AMD-GFX Archive on lore.kernel.org
 help / color / mirror / Atom feed
From: "Christian König" <christian.koenig@amd.com>
To: Hamza Mahfooz <someguy@effective-light.com>,
	dri-devel@lists.freedesktop.org
Cc: "Michel Dänzer" <michel.daenzer@mailbox.org>,
	"Harry Wentland" <harry.wentland@amd.com>,
	"Leo Li" <sunpeng.li@amd.com>,
	"Rodrigo Siqueira" <siqueira@igalia.com>,
	"Alex Deucher" <alexander.deucher@amd.com>,
	"David Airlie" <airlied@gmail.com>,
	"Simona Vetter" <simona@ffwll.ch>,
	"Maarten Lankhorst" <maarten.lankhorst@linux.intel.com>,
	"Maxime Ripard" <mripard@kernel.org>,
	"Thomas Zimmermann" <tzimmermann@suse.de>,
	"Mario Limonciello" <mario.limonciello@amd.com>,
	"Alex Hung" <alex.hung@amd.com>, "Wayne Lin" <Wayne.Lin@amd.com>,
	"Aurabindo Pillai" <aurabindo.pillai@amd.com>,
	"Ivan Lipski" <ivan.lipski@amd.com>,
	"Timur Kristóf" <timur.kristof@gmail.com>,
	"Dominik Kaszewski" <dominik.kaszewski@amd.com>,
	amd-gfx@lists.freedesktop.org, linux-kernel@vger.kernel.org
Subject: Re: [PATCH v3 1/2] drm: introduce KMS recovery mechanism
Date: Wed, 18 Feb 2026 10:31:24 +0100	[thread overview]
Message-ID: <27b9da4f-bd6f-4426-a5fe-94e0afdbae70@amd.com> (raw)
In-Reply-To: <20260212230905.688006-1-someguy@effective-light.com>

On 2/13/26 00:08, Hamza Mahfooz wrote:
> There should be a mechanism for drivers to respond to flip_done
> timeouts. Since, as it stands it is possible for the display to stall
> indefinitely, necessitating a hard reset.
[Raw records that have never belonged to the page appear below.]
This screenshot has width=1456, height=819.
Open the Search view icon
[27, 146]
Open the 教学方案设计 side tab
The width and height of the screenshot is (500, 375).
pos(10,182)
So, introduce a new mechanism
> that tries various methods of recovery with increasing aggression, in
> the following order:
> 
> 1. Force a full modeset (have the compositor reprogram the state from
>    scratch).
> 2. As a last resort, have the driver attempt a vendor specific reset
>    (which they can do by reading the return value of
>    drm_atomic_helper_wait_for_flip_done()).
> 
> Signed-off-by: Hamza Mahfooz <someguy@effective-light.com>
> ---
> v2: new to the series
> v3: get rid of page_flip_timeout() and have
>     drm_atomic_helper_wait_for_flip_done() return a error.
> ---
>  drivers/gpu/drm/drm_atomic_helper.c | 45 +++++++++++++++++++++++++----
>  include/drm/drm_atomic_helper.h     |  4 +--
>  include/drm/drm_device.h            | 24 +++++++++++++++
>  3 files changed, 66 insertions(+), 7 deletions(-)
> 
> diff --git a/drivers/gpu/drm/drm_atomic_helper.c b/drivers/gpu/drm/drm_atomic_helper.c
> index 5840e9cc6f66..6ae1234b9e20 100644
> --- a/drivers/gpu/drm/drm_atomic_helper.c
> +++ b/drivers/gpu/drm/drm_atomic_helper.c
> @@ -42,6 +42,7 @@
>  #include <drm/drm_gem_atomic_helper.h>
>  #include <drm/drm_panic.h>
>  #include <drm/drm_print.h>
> +#include <drm/drm_probe_helper.h>
>  #include <drm/drm_self_refresh_helper.h>
>  #include <drm/drm_vblank.h>
>  #include <drm/drm_writeback.h>
> @@ -1864,11 +1865,15 @@ EXPORT_SYMBOL(drm_atomic_helper_wait_for_vblanks);
>   *
>   * This requires that drivers use the nonblocking commit tracking support
>   * initialized using drm_atomic_helper_setup_commit().
> + *
> + * Returns:
> + * -ETIMEDOUT to indicate that drivers can attempt a vendor reset, 0 otherwise.
>   */
> -void drm_atomic_helper_wait_for_flip_done(struct drm_device *dev,
> -					  struct drm_atomic_state *state)
> +int drm_atomic_helper_wait_for_flip_done(struct drm_device *dev,
> +					 struct drm_atomic_state *state)
>  {
>  	struct drm_crtc *crtc;
> +	int ret = 0;
>  	int i;
>  
>  	for (i = 0; i < dev->mode_config.num_crtc; i++) {
> @@ -1881,13 +1886,43 @@ void drm_atomic_helper_wait_for_flip_done(struct drm_device *dev,
>  			continue;
>  
>  		ret = wait_for_completion_timeout(&commit->flip_done, 10 * HZ);
> -		if (ret == 0)
> -			drm_err(dev, "[CRTC:%d:%s] flip_done timed out\n",
> -				crtc->base.id, crtc->name);
> +		if (!ret) {
> +			switch (dev->reset_phase) {
> +			case DRM_KMS_RESET_NONE:

That state machine is driver specific and so doesn't belong into DRM.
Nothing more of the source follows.